Size of task prototype - Githubissues

mlr-org / mlr3fda

Functional Data Analysis for mlr3

https://mlr3fda.mlr-org.com/

GNU Lesser General Public License v3.0

4 stars 2 forks source link

Size of task prototype #52

Open sebffischer opened 1 year ago

sebffischer commented 1 year ago

When creating a graph learner that has as input a task with tf columns, the data_prototype that is saved in the learner's state after training contains the arg and value vectors as well as the evaluator and other metadata defined in tf. This unnecessarily blows up the size of learner states in a way that was not intended.

I think this should be fixed in tf, i.e. 0-lentgh tf vectors should drop discardable metadata.

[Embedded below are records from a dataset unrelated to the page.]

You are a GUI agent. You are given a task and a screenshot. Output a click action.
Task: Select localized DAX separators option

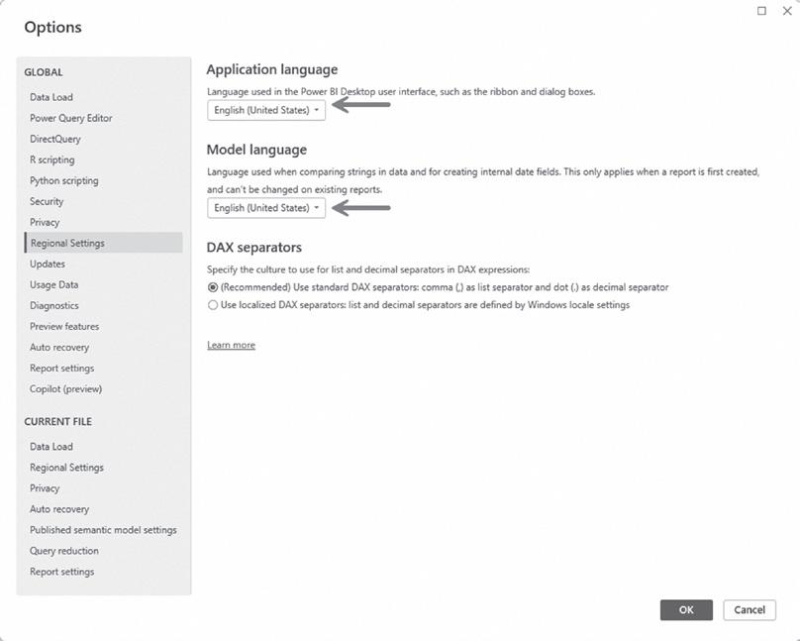(213, 305)
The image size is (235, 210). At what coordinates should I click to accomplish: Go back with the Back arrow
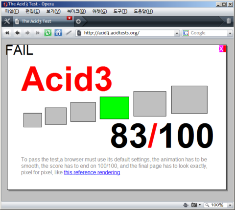(17, 33)
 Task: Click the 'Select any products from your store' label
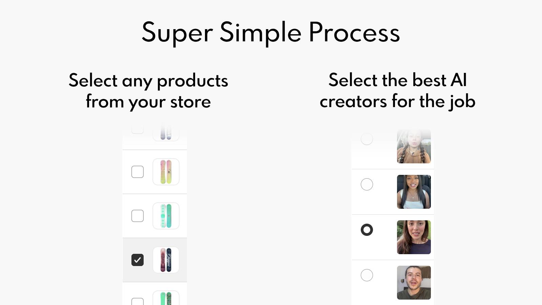(148, 91)
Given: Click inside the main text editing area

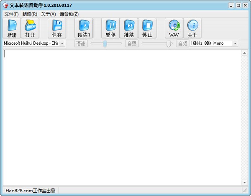Looking at the screenshot, I should (121, 117).
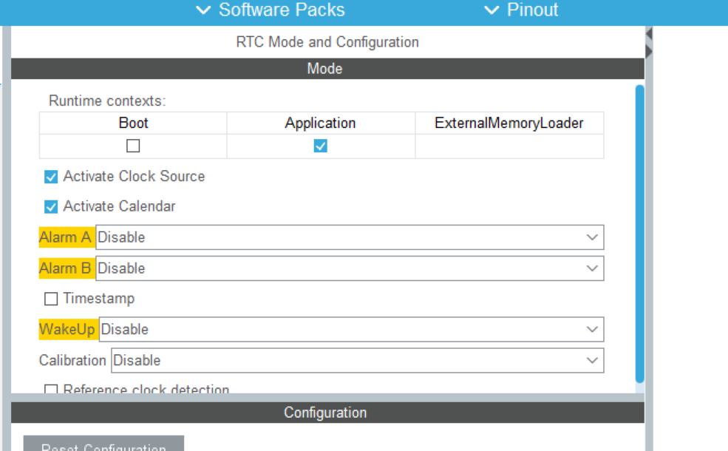Click the Alarm A dropdown arrow

592,237
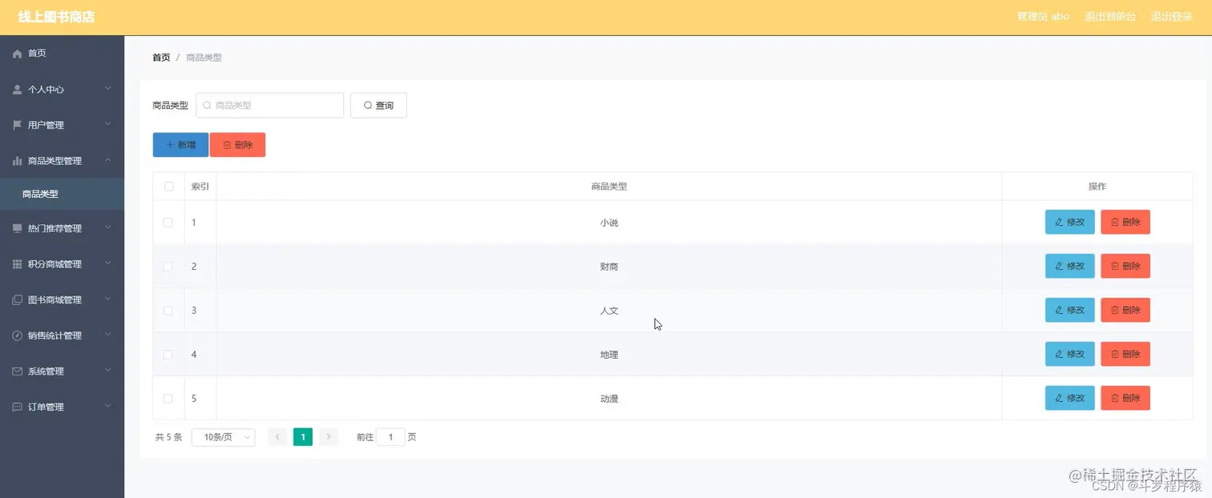Click the flag icon beside 用户管理
Screen dimensions: 1212x498
pyautogui.click(x=17, y=124)
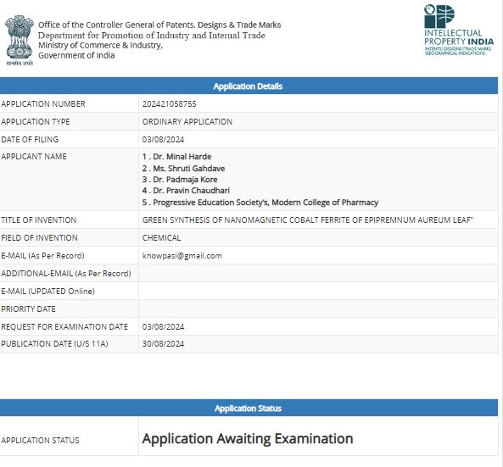
Task: Select applicant Dr. Pravin Chaudhari
Action: (x=186, y=191)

sebffischer commented 11 months ago

With recent PRs in mlr3 and mlr3misc, this problem should be mostly mitigated:

sebffischer commented 9 months ago

As we now decided to not merge the warning, we should do something about this. E.g. in mlr3 when creating the data prototype during $train(), it should be possible to add a function that leanifies each column, e.g. stored in mlr_reflections$data_leanifier$tf. This function would then remove the srcref attribute from the functional columns to avoid overly large object sizes when installing with sourcerefs. In the resample() case this is no problem because the prototype is not kept in the learner state.

sebffischer commented 9 months ago

[ ] Merge generic strip_srcref to mlr3misc: https://github.com/mlr-org/mlr3misc/pull/105/files and release
[ ] Merge https://github.com/mlr-org/mlr3/pull/1002 and release
[ ] implement strip_srcref.tfd_reg and strip_srcref.tfd_irreg methods in mlr3fda.